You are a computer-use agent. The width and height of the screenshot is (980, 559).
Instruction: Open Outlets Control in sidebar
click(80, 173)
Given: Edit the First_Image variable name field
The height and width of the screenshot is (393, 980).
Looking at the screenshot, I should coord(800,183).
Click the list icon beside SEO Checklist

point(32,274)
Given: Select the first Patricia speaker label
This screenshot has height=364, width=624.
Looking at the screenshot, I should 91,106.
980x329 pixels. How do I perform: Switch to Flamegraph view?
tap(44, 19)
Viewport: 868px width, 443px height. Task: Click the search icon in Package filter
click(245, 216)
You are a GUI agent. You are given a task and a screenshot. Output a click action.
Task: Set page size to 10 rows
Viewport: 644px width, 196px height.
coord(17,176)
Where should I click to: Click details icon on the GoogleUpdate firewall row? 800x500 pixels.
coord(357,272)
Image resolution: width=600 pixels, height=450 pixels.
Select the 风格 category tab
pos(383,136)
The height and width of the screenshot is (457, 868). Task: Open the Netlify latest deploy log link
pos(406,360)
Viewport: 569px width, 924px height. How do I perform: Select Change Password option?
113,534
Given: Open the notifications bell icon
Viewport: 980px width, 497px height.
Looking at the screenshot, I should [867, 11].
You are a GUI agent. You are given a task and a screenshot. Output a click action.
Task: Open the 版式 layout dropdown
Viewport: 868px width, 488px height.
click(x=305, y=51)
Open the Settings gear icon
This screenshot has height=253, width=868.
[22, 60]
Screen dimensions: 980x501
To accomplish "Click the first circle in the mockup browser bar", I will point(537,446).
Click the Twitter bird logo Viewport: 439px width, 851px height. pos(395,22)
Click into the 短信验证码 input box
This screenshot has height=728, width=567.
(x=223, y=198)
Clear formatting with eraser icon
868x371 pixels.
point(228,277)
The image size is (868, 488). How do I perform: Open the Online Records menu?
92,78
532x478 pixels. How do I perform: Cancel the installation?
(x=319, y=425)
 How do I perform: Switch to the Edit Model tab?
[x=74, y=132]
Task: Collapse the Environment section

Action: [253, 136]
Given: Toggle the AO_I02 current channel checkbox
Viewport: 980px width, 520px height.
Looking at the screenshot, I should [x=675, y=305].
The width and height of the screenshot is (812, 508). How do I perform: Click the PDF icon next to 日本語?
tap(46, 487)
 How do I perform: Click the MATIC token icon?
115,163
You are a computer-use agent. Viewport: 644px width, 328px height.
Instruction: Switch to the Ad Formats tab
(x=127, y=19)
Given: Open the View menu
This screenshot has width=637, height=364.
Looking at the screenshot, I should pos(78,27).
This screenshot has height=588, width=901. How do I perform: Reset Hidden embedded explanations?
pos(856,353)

**Exercise:** Retyping the data above exactly and in full is the task.

**Solution to this task:**
You are a computer-use agent. The width and height of the screenshot is (980, 559).
Instruction: Open Outlets Control in sidebar
click(80, 173)
Given: Edit the First_Image variable name field
The height and width of the screenshot is (393, 980).
Looking at the screenshot, I should coord(800,183).
Click the list icon beside SEO Checklist

point(32,274)
Given: Select the first Patricia speaker label
This screenshot has height=364, width=624.
Looking at the screenshot, I should 91,106.
980x329 pixels. How do I perform: Switch to Flamegraph view?
tap(44, 19)
Viewport: 868px width, 443px height. Task: Click the search icon in Package filter
click(245, 216)
You are a GUI agent. You are given a task and a screenshot. Output a click action.
Task: Set page size to 10 rows
Viewport: 644px width, 196px height.
coord(17,176)
Where should I click to: Click details icon on the GoogleUpdate firewall row? 800x500 pixels.
coord(357,272)
Image resolution: width=600 pixels, height=450 pixels.
Select the 风格 category tab
pos(383,136)
The height and width of the screenshot is (457, 868). Task: Open the Netlify latest deploy log link
pos(406,360)
Viewport: 569px width, 924px height. How do I perform: Select Change Password option?
113,534
Given: Open the notifications bell icon
Viewport: 980px width, 497px height.
Looking at the screenshot, I should [867, 11].
You are a GUI agent. You are given a task and a screenshot. Output a click action.
Task: Open the 版式 layout dropdown
Viewport: 868px width, 488px height.
click(x=305, y=51)
Open the Settings gear icon
This screenshot has height=253, width=868.
[22, 60]
Screen dimensions: 980x501
To accomplish "Click the first circle in the mockup browser bar", I will point(537,446).
Click the Twitter bird logo Viewport: 439px width, 851px height. pos(395,22)
Click into the 短信验证码 input box
This screenshot has height=728, width=567.
(x=223, y=198)
Clear formatting with eraser icon
868x371 pixels.
point(228,277)
The image size is (868, 488). How do I perform: Open the Online Records menu?
92,78
532x478 pixels. How do I perform: Cancel the installation?
(x=319, y=425)
 How do I perform: Switch to the Edit Model tab?
[x=74, y=132]
Task: Collapse the Environment section

Action: [253, 136]
Given: Toggle the AO_I02 current channel checkbox
Viewport: 980px width, 520px height.
Looking at the screenshot, I should [x=675, y=305].
The width and height of the screenshot is (812, 508). How do I perform: Click the PDF icon next to 日本語?
tap(46, 487)
 How do I perform: Click the MATIC token icon?
115,163
You are a computer-use agent. Viewport: 644px width, 328px height.
Instruction: Switch to the Ad Formats tab
(x=127, y=19)
Given: Open the View menu
This screenshot has width=637, height=364.
Looking at the screenshot, I should pos(78,27).
This screenshot has height=588, width=901. How do I perform: Reset Hidden embedded explanations?
pos(856,353)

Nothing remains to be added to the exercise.